● Problem description
An exact copy is required of the lines from the one with "Click the green availability trend chart area" through the last line of the material below, and of nothing else.

Top of Exercise data

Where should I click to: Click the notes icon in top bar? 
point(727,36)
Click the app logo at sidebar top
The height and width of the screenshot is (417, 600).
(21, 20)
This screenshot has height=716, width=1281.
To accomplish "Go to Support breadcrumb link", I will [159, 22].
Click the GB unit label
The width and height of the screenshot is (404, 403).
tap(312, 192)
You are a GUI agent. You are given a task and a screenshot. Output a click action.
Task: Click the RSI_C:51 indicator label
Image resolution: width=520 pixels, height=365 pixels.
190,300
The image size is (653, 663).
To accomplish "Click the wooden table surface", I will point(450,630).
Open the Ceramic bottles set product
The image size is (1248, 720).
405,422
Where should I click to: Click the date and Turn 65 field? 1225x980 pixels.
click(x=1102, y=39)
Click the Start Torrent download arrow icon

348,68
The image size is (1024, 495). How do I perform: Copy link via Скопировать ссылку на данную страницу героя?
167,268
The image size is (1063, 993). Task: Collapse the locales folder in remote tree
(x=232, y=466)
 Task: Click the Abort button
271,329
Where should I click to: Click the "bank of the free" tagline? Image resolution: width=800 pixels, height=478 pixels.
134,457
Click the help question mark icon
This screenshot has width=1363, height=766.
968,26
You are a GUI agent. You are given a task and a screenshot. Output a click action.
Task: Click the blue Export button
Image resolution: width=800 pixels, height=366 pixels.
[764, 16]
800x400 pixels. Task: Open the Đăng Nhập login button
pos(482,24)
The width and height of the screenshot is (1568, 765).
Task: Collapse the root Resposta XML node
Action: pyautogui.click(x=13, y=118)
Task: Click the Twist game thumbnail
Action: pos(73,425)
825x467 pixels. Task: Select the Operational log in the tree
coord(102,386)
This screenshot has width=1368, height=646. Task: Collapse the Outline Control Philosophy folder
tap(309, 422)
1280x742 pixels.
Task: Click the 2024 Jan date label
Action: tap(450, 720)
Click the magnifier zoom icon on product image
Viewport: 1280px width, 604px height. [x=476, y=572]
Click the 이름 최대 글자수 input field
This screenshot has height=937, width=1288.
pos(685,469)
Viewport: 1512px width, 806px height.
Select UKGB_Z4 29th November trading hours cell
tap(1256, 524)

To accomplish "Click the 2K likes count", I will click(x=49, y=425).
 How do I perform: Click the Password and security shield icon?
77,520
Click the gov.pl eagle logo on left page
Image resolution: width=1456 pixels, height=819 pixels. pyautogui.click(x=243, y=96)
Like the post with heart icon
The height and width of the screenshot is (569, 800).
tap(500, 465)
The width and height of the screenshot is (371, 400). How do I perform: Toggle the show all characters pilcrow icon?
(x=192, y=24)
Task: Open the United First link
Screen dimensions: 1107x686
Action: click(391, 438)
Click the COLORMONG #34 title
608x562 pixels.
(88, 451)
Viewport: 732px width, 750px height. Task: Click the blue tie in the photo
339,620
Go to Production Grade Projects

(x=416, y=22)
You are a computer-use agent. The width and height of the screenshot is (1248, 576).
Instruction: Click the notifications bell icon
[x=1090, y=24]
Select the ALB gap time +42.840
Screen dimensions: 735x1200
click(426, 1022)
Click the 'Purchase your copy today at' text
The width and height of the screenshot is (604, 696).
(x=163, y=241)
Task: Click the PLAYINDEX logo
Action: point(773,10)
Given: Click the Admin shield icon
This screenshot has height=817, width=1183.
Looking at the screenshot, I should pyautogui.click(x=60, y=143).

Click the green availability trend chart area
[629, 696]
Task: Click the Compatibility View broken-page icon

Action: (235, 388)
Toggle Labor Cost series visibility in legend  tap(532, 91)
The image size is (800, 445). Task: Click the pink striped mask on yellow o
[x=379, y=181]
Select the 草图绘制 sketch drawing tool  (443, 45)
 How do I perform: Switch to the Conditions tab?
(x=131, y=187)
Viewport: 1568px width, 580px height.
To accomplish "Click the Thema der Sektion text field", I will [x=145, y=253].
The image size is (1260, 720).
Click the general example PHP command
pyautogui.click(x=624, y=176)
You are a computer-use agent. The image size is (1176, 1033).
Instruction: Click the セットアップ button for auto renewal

Bottom of Exercise data

● Answer to this exercise
Click the green availability trend chart area
[629, 696]
Task: Click the Compatibility View broken-page icon

Action: (235, 388)
Toggle Labor Cost series visibility in legend  tap(532, 91)
The image size is (800, 445). Task: Click the pink striped mask on yellow o
[x=379, y=181]
Select the 草图绘制 sketch drawing tool  (443, 45)
 How do I perform: Switch to the Conditions tab?
(x=131, y=187)
Viewport: 1568px width, 580px height.
To accomplish "Click the Thema der Sektion text field", I will [x=145, y=253].
The image size is (1260, 720).
Click the general example PHP command
pyautogui.click(x=624, y=176)
You are a computer-use agent. The image size is (1176, 1033).
Instruction: Click the セットアップ button for auto renewal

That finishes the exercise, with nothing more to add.